Complete Guide On How to Cook Afang Soup
What is An Afang Soup?
Afang Soup is a soup made with a variety of (Okazi in Igbo) vegetables known as waterleaves, palm oil, assorted seafood/fish, meat, and spice often served anytime. This soup is popular in the eastern part of Nigeria, majorly the Efik and Ibibio tribes in Calabar, where it is often eaten with pounded yam, Eba, plantain, or oatmeal fufu.
The Afang Soup is a Nigerian food that can be eaten as breakfast, lunch, or dinner. The ingredients used to cook this dish vary depending on personal preference, but it usually consists of vegetables and meat (usually beef). The dish can also be served with bread or rice to accompany the soup.
Ingredients to Cook Afang Soup:
- 400g sliced Okazi/Afang leaves | about 4 handfuls
- 3 pounds of beef (or other meat) Beef, Kanda, and Dry fish
- 2 onions
- 1 carrot
- 1 turnip
- 1 tomato
- Thyme leaves (optional)
- Salt and pepper
- 250g Water leaves
- 20 to 25 cl red palm oil (about 1 drink glass)
- 2 tablespoons ground crayfish
- Pepper and salt (to taste)
- 2 stock cubes
Step by Step On How to Cook Afang Soup
Afang soup is a traditional Nigerian soup that is usually prepared with meat, such as beef, pork, or chicken. The meat is boiled in water to make the broth. Then, the vegetables are added and cooked for about 10 minutes. Finally, the soup is seasoned with salt and pepper to taste.
How to cook Afang Soup the Calabar Way
- To prepare Afang Soup, you will need to start with a well cleaned and dried animal intestine.
- Cut the intestine into short pieces.
- Put some water in a pot, add salt and enough palm oil to cover the bottom of the pot.
- Bring the mixture to a boil, then lower the heat and let it simmer until it almost dries up. Add onion, ginger, and ground lime leaves or curry leaves if desired.
- Add more water to cover all ingredients in a pot. Bring the mixture back to boil, then lower the heat again and let simmer for about 10 minutes or until softened (if using fresh beef intestines). If using dried beef intestines, cook for an hour or two before adding more water.
Cooking Directions to Cook Afang soup
- Set aside the water leaves after slicing them.
- Set aside Afang leaves that have been sliced, pounded, or blended.
- With chopped onions, one stock cube/seasoning cube, and salt to taste, cook the mixed meat and stockfish. Cook until the vegetables are soft.
- Then, in a pot of boiling water, clean the dried fish, remove the bones, and add the fish to the pot of cooked meat.
- Toss in the palm oil, pepper, ground crayfish, and the last stock cube.
- After that, add the periwinkles (if you are using any).
- Allow for a 10-minute boil time after covering the pot.
- Allow 3 minutes to simmer if using fresh Afang leaves.
Tip: It is normal to add water leaves before Afang leaves, however owing to the roughness of Afang leaves, I prefer to add it first before the water leaves. Feel free to do it your way; the soup will still taste delicious.

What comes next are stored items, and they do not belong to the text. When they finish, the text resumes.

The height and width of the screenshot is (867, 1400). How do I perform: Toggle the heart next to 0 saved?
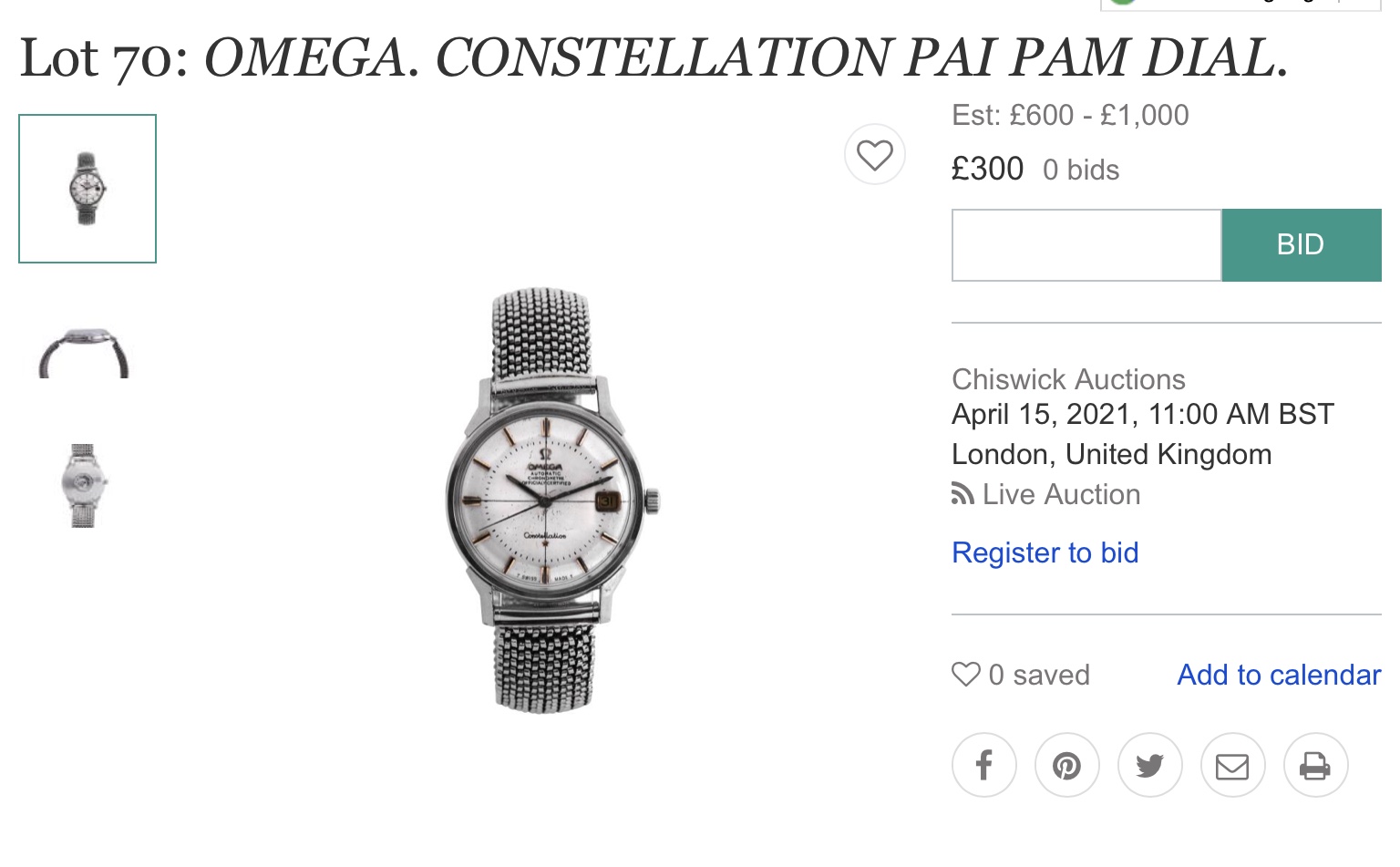[x=966, y=675]
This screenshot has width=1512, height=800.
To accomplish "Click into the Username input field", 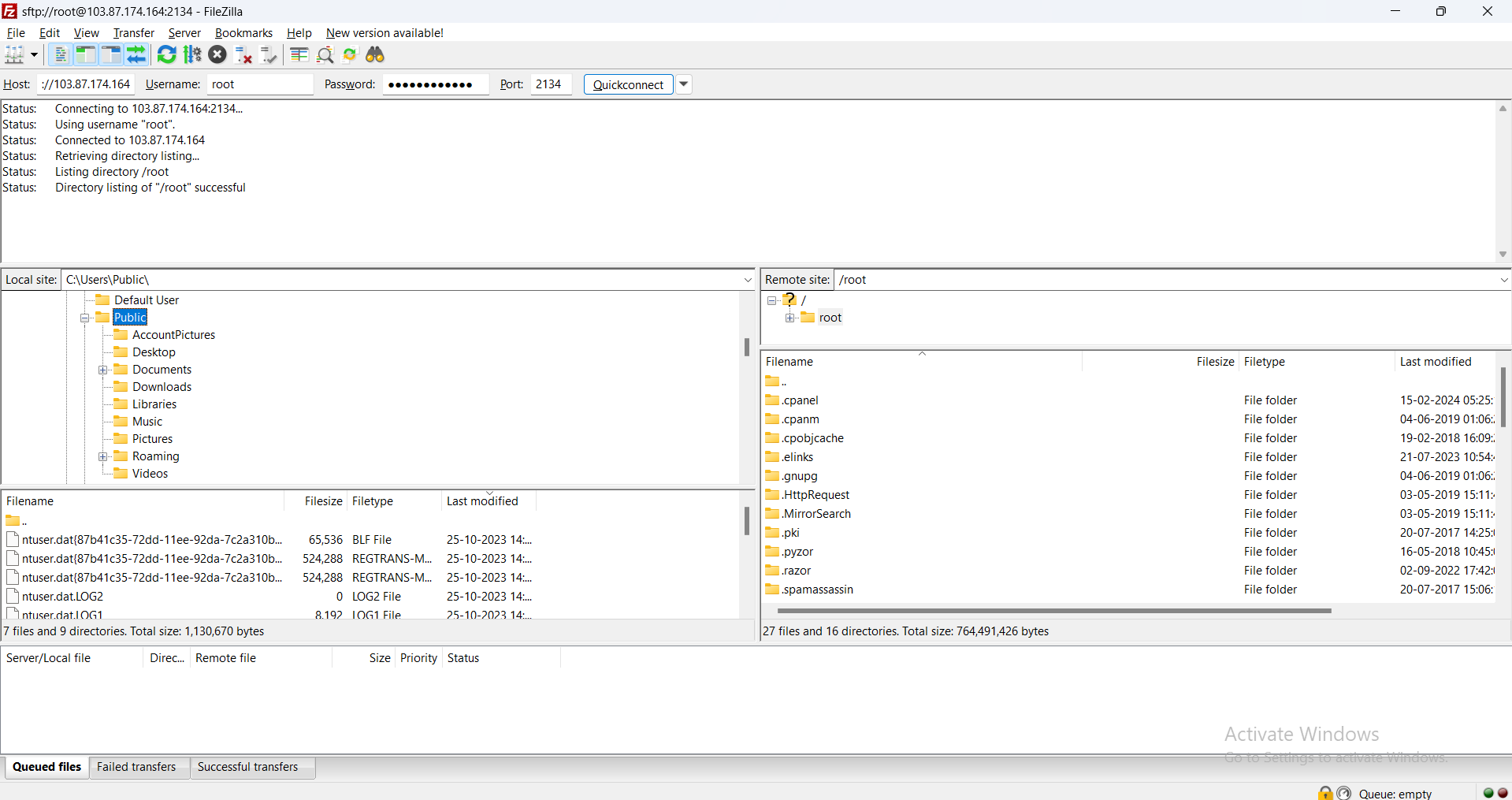I will coord(260,84).
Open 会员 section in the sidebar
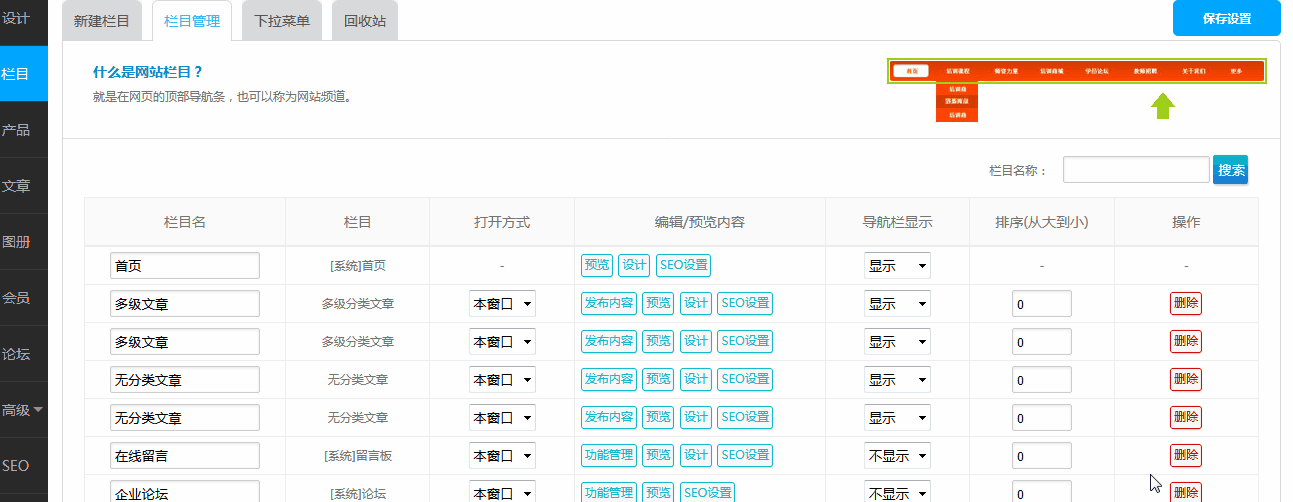This screenshot has height=502, width=1293. click(x=17, y=298)
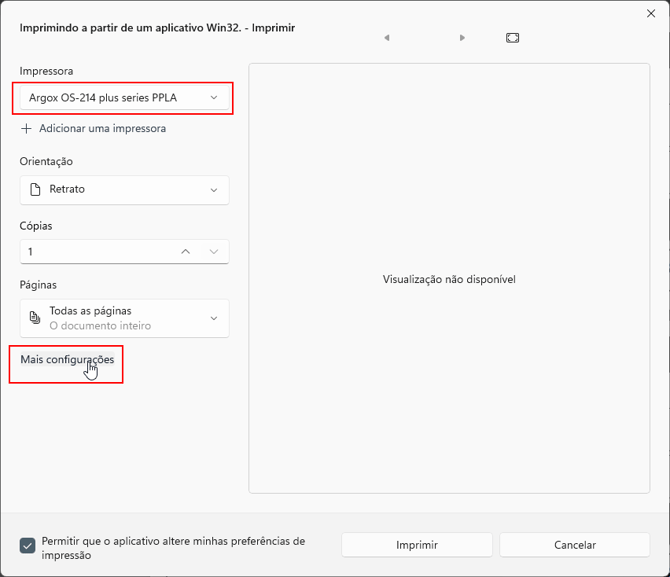Click the plus icon for adding a printer
The width and height of the screenshot is (670, 577).
27,129
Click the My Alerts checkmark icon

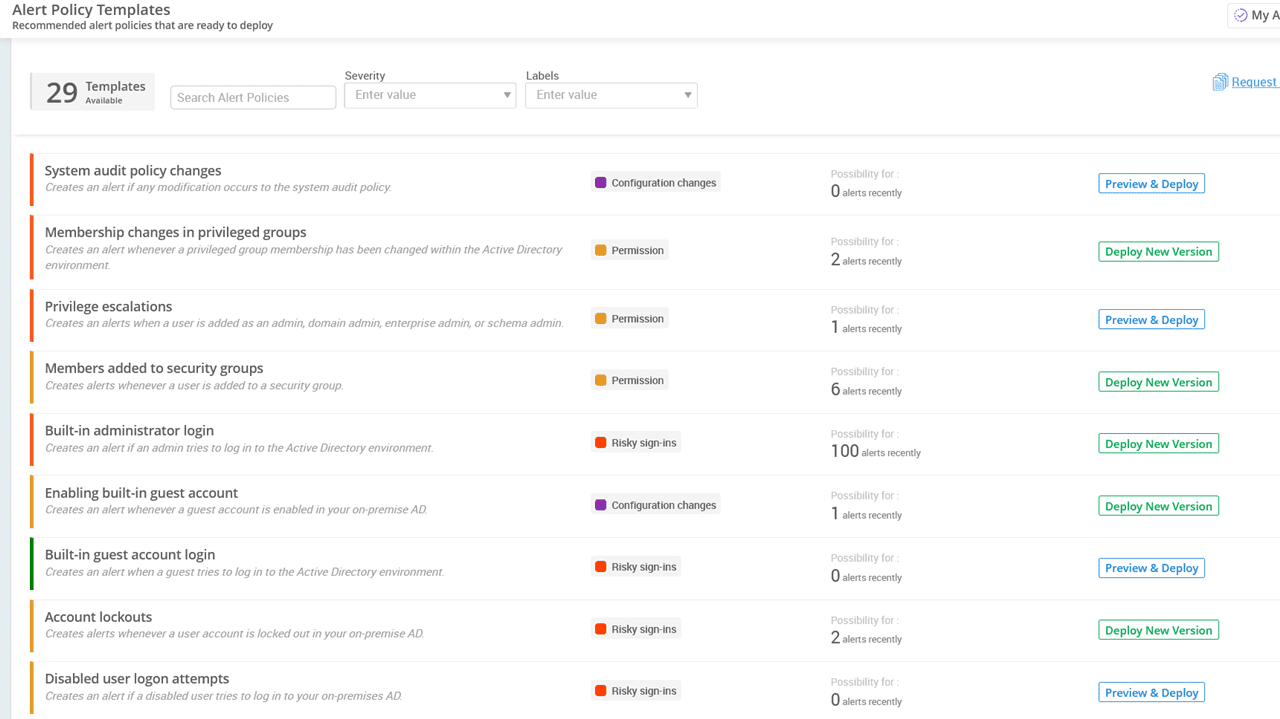[1240, 15]
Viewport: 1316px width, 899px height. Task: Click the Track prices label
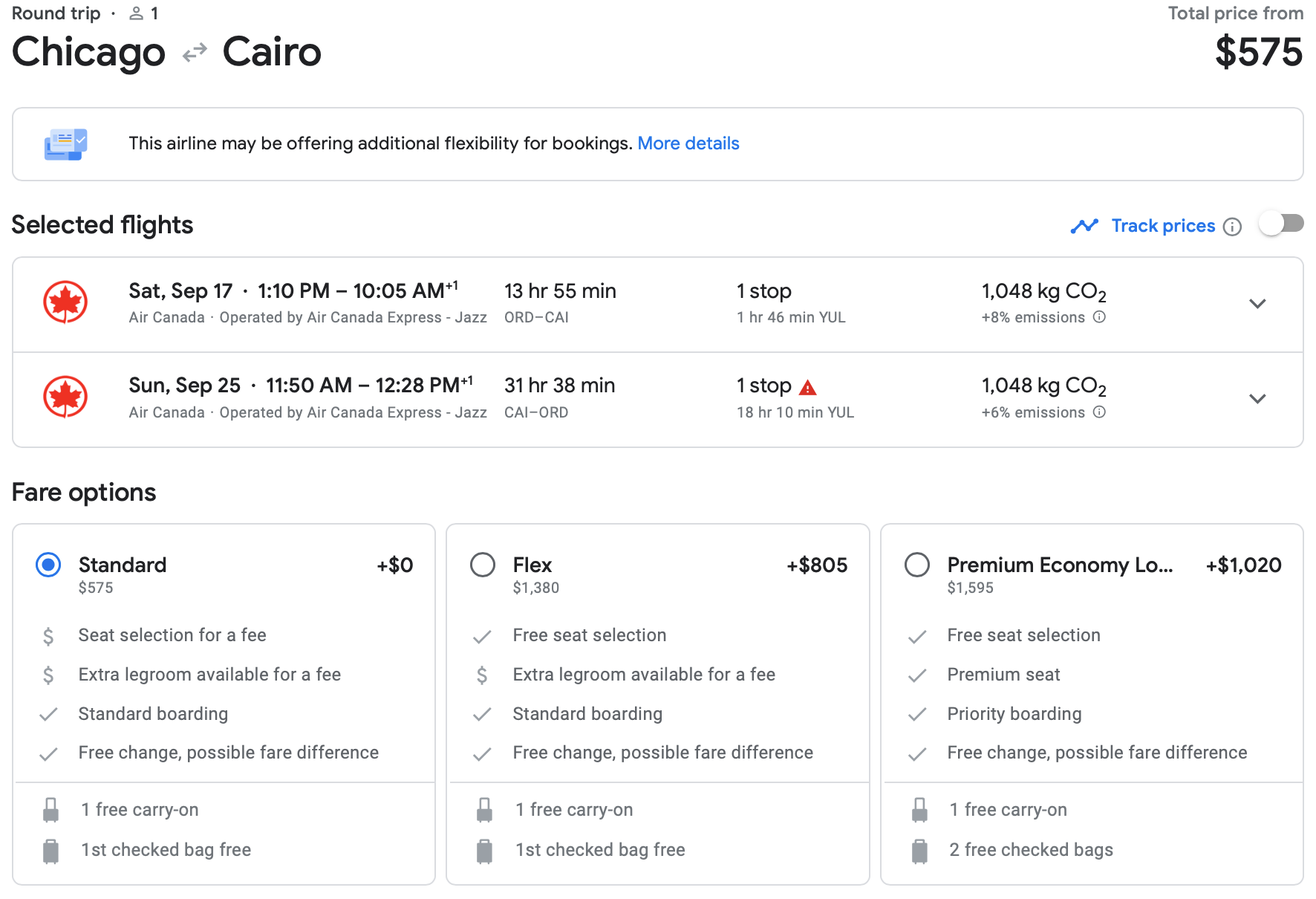point(1163,226)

- Season with salt to taste, then boil for 2 minutes to finish your Afang Soup.
- After 10 minutes, add the Afang leaves and cook for 3–5 minutes before adding the water leaves.
How to Make Nigerian Afang Soup
Simply begin parboiling the meat with all of the other ingredients (2 seasoning cubes, half cup of sliced onions, and a teaspoon of salt.)
Slice and wash the water leaves, then place them in a plastic sieve to drain any excess water.
Most people dislike a trace of water in their Afang soup; however, this can be avoided by carefully squeezing the water leaves before adding them to the soup.
Soak the dried fish in warm water, remove the core bones, and wash thoroughly with only water; additionally wash the stockfish head. Cook until they are soft and the saucepan is almost dry, then add them to the simmering meat. Pour in the palm oil.
Cook for 3-5 minutes with a spice cube, snails, and salt to taste.
Allow the water leaves to simmer for 5 minutes, stirring at intervals. prior to adding the periwinkles, Ukazi, and ground crayfish
Stir everything together, cover, and cook for another 5 minutes, stirring every 2 minutes.
That’s how I make Afang soup, which I may serve with fufu, Eba, pounded yam, and wheat. Any pleasant soft drink would be welcome.